TO DO
All the data below needs to be retyped exactly as shown.

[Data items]
BEGIN

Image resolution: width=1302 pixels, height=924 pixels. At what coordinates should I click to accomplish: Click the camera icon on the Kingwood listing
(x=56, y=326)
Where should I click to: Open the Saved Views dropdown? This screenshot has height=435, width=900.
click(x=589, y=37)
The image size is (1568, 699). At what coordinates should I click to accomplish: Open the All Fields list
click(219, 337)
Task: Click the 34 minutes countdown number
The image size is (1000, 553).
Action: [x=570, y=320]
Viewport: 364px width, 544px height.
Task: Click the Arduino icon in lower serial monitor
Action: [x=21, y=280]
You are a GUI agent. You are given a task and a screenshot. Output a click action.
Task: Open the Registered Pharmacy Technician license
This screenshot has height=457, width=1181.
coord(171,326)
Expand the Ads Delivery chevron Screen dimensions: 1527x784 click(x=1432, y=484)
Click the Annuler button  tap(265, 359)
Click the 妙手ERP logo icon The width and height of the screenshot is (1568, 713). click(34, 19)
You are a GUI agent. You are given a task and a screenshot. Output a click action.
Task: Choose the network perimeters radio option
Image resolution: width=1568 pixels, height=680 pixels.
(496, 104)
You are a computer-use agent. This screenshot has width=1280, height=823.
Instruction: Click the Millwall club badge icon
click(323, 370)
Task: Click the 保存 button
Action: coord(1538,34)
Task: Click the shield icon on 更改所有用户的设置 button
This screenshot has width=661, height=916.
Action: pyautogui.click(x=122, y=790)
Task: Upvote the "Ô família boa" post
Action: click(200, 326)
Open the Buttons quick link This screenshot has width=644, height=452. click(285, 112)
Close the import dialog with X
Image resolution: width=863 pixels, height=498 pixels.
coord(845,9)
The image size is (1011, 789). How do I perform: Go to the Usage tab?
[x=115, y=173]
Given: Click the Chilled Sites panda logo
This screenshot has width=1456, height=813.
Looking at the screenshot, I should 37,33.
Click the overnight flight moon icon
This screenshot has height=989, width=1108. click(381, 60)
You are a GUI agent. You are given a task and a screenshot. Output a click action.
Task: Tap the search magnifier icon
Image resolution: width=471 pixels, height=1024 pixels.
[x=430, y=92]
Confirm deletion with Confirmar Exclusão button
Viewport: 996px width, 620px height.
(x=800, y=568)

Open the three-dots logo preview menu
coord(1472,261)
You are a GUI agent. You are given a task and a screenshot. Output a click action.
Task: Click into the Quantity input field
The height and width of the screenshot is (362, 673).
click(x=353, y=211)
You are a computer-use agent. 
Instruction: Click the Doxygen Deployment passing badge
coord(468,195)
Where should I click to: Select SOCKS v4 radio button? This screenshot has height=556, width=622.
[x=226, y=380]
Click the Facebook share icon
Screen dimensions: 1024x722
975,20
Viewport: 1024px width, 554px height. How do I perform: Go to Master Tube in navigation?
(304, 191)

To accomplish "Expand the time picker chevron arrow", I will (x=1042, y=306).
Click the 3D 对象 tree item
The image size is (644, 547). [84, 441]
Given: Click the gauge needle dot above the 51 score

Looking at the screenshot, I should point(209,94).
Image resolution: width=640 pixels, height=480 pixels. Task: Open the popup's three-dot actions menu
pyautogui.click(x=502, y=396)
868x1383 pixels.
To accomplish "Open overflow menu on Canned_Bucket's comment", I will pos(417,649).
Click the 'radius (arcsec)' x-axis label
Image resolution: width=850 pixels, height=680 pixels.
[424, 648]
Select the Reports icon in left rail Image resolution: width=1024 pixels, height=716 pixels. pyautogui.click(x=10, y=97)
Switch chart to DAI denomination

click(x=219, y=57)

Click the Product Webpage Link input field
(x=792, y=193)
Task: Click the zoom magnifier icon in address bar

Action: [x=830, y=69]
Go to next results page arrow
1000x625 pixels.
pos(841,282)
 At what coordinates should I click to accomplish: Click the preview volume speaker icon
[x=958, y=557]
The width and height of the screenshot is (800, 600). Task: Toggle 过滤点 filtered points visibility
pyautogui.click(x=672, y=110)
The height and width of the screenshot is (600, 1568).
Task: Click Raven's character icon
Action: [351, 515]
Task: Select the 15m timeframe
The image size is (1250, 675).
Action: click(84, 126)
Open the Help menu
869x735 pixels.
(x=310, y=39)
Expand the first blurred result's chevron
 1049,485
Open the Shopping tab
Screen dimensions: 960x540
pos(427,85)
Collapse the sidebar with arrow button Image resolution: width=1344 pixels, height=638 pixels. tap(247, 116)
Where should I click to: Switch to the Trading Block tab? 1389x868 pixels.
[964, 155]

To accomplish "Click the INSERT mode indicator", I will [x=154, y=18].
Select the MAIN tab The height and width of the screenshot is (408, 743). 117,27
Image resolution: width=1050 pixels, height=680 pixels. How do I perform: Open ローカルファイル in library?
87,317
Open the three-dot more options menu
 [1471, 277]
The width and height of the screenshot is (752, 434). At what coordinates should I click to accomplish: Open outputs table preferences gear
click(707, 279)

END

RESULT FOR THIS TASK
Image resolution: width=1302 pixels, height=924 pixels. At what coordinates should I click to accomplish: Click the camera icon on the Kingwood listing
(x=56, y=326)
Where should I click to: Open the Saved Views dropdown? This screenshot has height=435, width=900.
click(x=589, y=37)
The image size is (1568, 699). At what coordinates should I click to accomplish: Open the All Fields list
click(219, 337)
Task: Click the 34 minutes countdown number
The image size is (1000, 553).
Action: [x=570, y=320]
Viewport: 364px width, 544px height.
Task: Click the Arduino icon in lower serial monitor
Action: [x=21, y=280]
You are a GUI agent. You are given a task and a screenshot. Output a click action.
Task: Open the Registered Pharmacy Technician license
This screenshot has height=457, width=1181.
coord(171,326)
Expand the Ads Delivery chevron Screen dimensions: 1527x784 click(x=1432, y=484)
Click the Annuler button  tap(265, 359)
Click the 妙手ERP logo icon The width and height of the screenshot is (1568, 713). click(34, 19)
You are a GUI agent. You are given a task and a screenshot. Output a click action.
Task: Choose the network perimeters radio option
Image resolution: width=1568 pixels, height=680 pixels.
(496, 104)
You are a computer-use agent. This screenshot has width=1280, height=823.
Instruction: Click the Millwall club badge icon
click(323, 370)
Task: Click the 保存 button
Action: coord(1538,34)
Task: Click the shield icon on 更改所有用户的设置 button
This screenshot has width=661, height=916.
Action: pyautogui.click(x=122, y=790)
Task: Upvote the "Ô família boa" post
Action: click(200, 326)
Open the Buttons quick link This screenshot has width=644, height=452. click(285, 112)
Close the import dialog with X
Image resolution: width=863 pixels, height=498 pixels.
coord(845,9)
The image size is (1011, 789). How do I perform: Go to the Usage tab?
[x=115, y=173]
Given: Click the Chilled Sites panda logo
This screenshot has width=1456, height=813.
Looking at the screenshot, I should 37,33.
Click the overnight flight moon icon
This screenshot has height=989, width=1108. click(381, 60)
You are a GUI agent. You are given a task and a screenshot. Output a click action.
Task: Tap the search magnifier icon
Image resolution: width=471 pixels, height=1024 pixels.
[x=430, y=92]
Confirm deletion with Confirmar Exclusão button
Viewport: 996px width, 620px height.
(x=800, y=568)

Open the three-dots logo preview menu
coord(1472,261)
You are a GUI agent. You are given a task and a screenshot. Output a click action.
Task: Click into the Quantity input field
The height and width of the screenshot is (362, 673).
click(x=353, y=211)
You are a computer-use agent. 
Instruction: Click the Doxygen Deployment passing badge
coord(468,195)
Where should I click to: Select SOCKS v4 radio button? This screenshot has height=556, width=622.
[x=226, y=380]
Click the Facebook share icon
Screen dimensions: 1024x722
975,20
Viewport: 1024px width, 554px height. How do I perform: Go to Master Tube in navigation?
(304, 191)

To accomplish "Expand the time picker chevron arrow", I will (x=1042, y=306).
Click the 3D 对象 tree item
The image size is (644, 547). [84, 441]
Given: Click the gauge needle dot above the 51 score

Looking at the screenshot, I should point(209,94).
Image resolution: width=640 pixels, height=480 pixels. Task: Open the popup's three-dot actions menu
pyautogui.click(x=502, y=396)
868x1383 pixels.
To accomplish "Open overflow menu on Canned_Bucket's comment", I will pos(417,649).
Click the 'radius (arcsec)' x-axis label
Image resolution: width=850 pixels, height=680 pixels.
[424, 648]
Select the Reports icon in left rail Image resolution: width=1024 pixels, height=716 pixels. pyautogui.click(x=10, y=97)
Switch chart to DAI denomination

click(x=219, y=57)

Click the Product Webpage Link input field
(x=792, y=193)
Task: Click the zoom magnifier icon in address bar

Action: [x=830, y=69]
Go to next results page arrow
1000x625 pixels.
pos(841,282)
 At what coordinates should I click to accomplish: Click the preview volume speaker icon
[x=958, y=557]
The width and height of the screenshot is (800, 600). Task: Toggle 过滤点 filtered points visibility
pyautogui.click(x=672, y=110)
The height and width of the screenshot is (600, 1568).
Task: Click Raven's character icon
Action: [351, 515]
Task: Select the 15m timeframe
The image size is (1250, 675).
Action: click(84, 126)
Open the Help menu
869x735 pixels.
(x=310, y=39)
Expand the first blurred result's chevron
 1049,485
Open the Shopping tab
Screen dimensions: 960x540
pos(427,85)
Collapse the sidebar with arrow button Image resolution: width=1344 pixels, height=638 pixels. tap(247, 116)
Where should I click to: Switch to the Trading Block tab? 1389x868 pixels.
[964, 155]

To accomplish "Click the INSERT mode indicator", I will [x=154, y=18].
Select the MAIN tab The height and width of the screenshot is (408, 743). 117,27
Image resolution: width=1050 pixels, height=680 pixels. How do I perform: Open ローカルファイル in library?
87,317
Open the three-dot more options menu
 [1471, 277]
The width and height of the screenshot is (752, 434). At what coordinates should I click to accomplish: Open outputs table preferences gear
click(707, 279)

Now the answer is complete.